理論を理解しても、現場で実践できなければ意味がありません。
そこでこのセクションでは、期待理論を組織に導入するための具体的な4ステップを紹介します。
ステップ1:個人ごとに魅力的な目標を設定する
期待理論を導入する最初のステップは、社員一人ひとりに合わせた目標設定です。
ここで重要なのは「一律の目標」を避けることです。
まず社員と対話し、何に価値を感じるかを把握します。
金銭的報酬を重視する人もいれば、スキルアップや裁量権の拡大を求める人もいます。
営業職なら「インセンティブ重視型」と「キャリアアップ重視型」で目標設計を変えるべきです。
目標は具体的かつ達成可能なレベルに設定しましょう。
10人中8人が達成できる難易度が理想的です。
実際の導入企業では、四半期ごとに目標の見直しを行い、社員の成長に合わせて段階的に難易度を調整しています。
ステップ2:達成までのプロセスを明確化する
目標を設定したら、次は達成までの道筋を可視化します。
「何をすれば目標達成できるか」が不明確だと、期待値は上がりません。
具体的には、目標達成に必要なアクションを細分化し、週次・月次のマイルストーンを設定します。

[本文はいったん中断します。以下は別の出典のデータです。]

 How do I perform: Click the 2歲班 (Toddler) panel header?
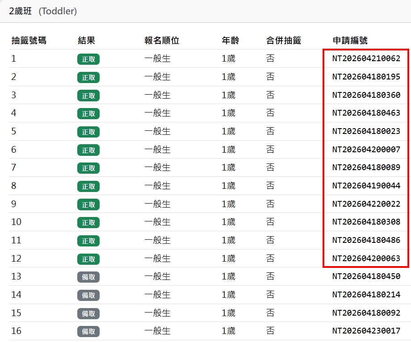click(43, 11)
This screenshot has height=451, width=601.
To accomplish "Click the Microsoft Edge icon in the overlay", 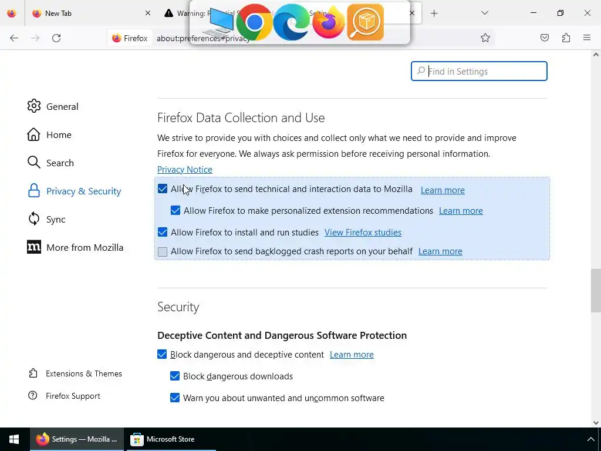I will (x=291, y=23).
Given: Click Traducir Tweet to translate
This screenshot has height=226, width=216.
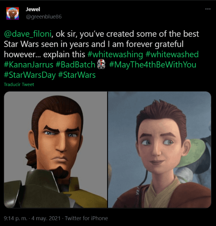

営業なら「週20件訪問→月4件成約→四半期12件達成」といった具合です。
また、企業側のサポート体制も明示しましょう。
必要な研修プログラム、メンター制度、ツールの整備など、環境面のバックアップを約束します。
道筋が明確になれば、社員は「これをやれば確実に達成できる」と確信できます。
ステップ3:適切なフィードバック体制を整える
フィードバックは期待理論の要です。
社員の行動を見ていること、評価していることを伝えることで、モチベーションが維持されます。
週次または隔週の1on1ミーティングを実施し、進捗確認と具体的なフィードバックを行いましょう。

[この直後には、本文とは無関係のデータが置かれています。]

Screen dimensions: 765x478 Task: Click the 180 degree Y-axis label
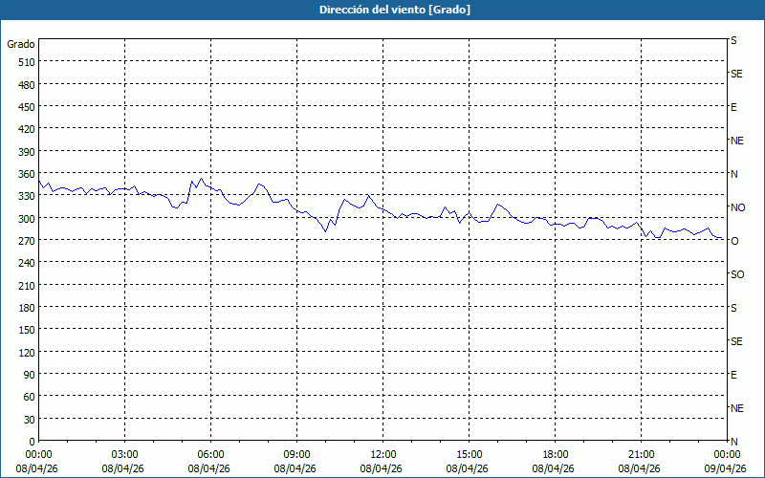[27, 308]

「先週の提案資料、データ分析が的確で素晴らしかった」といった具体性が重要です。
抽象的な褒め言葉では効果は薄いのです。
改善点を伝えるときも、批判ではなく建設的なアドバイスを心がけます。
成果が出た直後に即座に評価することで、努力と報酬の因果関係が明確になり、次の行動への期待値が高まります。
ステップ4:公平な評価制度を構築する
期待理論を機能させるには、公平で透明性の高い評価制度が不可欠です。
「頑張っても正当に評価されない」と感じた瞬間、道具性と誘意性が崩壊します。
評価基準を明文化し、全社員に公開しましょう。
「売上目標120%達成でA評価」など、数値化できる基準を設けます。
また評価プロセスの透明性も重要です。
上司の主観だけでなく、360度評価や成果の可視化ツールを導入し、客観的な判断を担保します。
人事制度全体を見直し、昇進・昇給・賞与の基準を整えることで、社員全員が「この会社は努力を正しく評価してくれる」と認識します。
失敗事例から学ぶ3つの注意点
期待理論の導入で失敗する企業には共通点があります。
失敗パターン1: 報酬が一律
全社員に同じインセンティブを提示しても、個人の価値観が違うため誘意性が上がりません。報酬が従業員にとって魅力的なものであるほど、やる気を引き出す効果が高まります。
失敗パターン2: 目標が非現実的
達成不可能な高い目標を設定すると、期待値がゼロになります。「どうせ無理」と諦めモードになり、逆効果なのです。
失敗パターン3: フィードバック不足
目標設定だけして放置すると、道具性が不明確なまま社員は迷走します。定期的なコミュニケーションが必須です。
成功のコツは、小さく始めて段階的に拡大することです。
まず一部署でテスト導入し、効果を検証してから全社展開するアプローチが安全です。
まとめ

参照:pixabayより
ブルームの期待理論は、1964年に提唱されて以来、モチベーション管理の基本として今も多くの企業で活用されています。
期待・道具性・誘意性の3要素を理解し、適切に設計すれば、生産性を2.3倍に向上させ、離職率を低下させることも可能です。
実践では、個人ごとの目標設定、達成プロセスの可視化、適切なフィードバック、公平な評価制度の4つが柱になります。
一律の施策ではなく、社員一人ひとりの価値観に合わせたアプローチが成功の鍵です。
まずは小規模なチームで試験導入し、効果を検証しながら全社展開していきましょう。
期待理論を活用して、活気ある組織づくりを実現してください。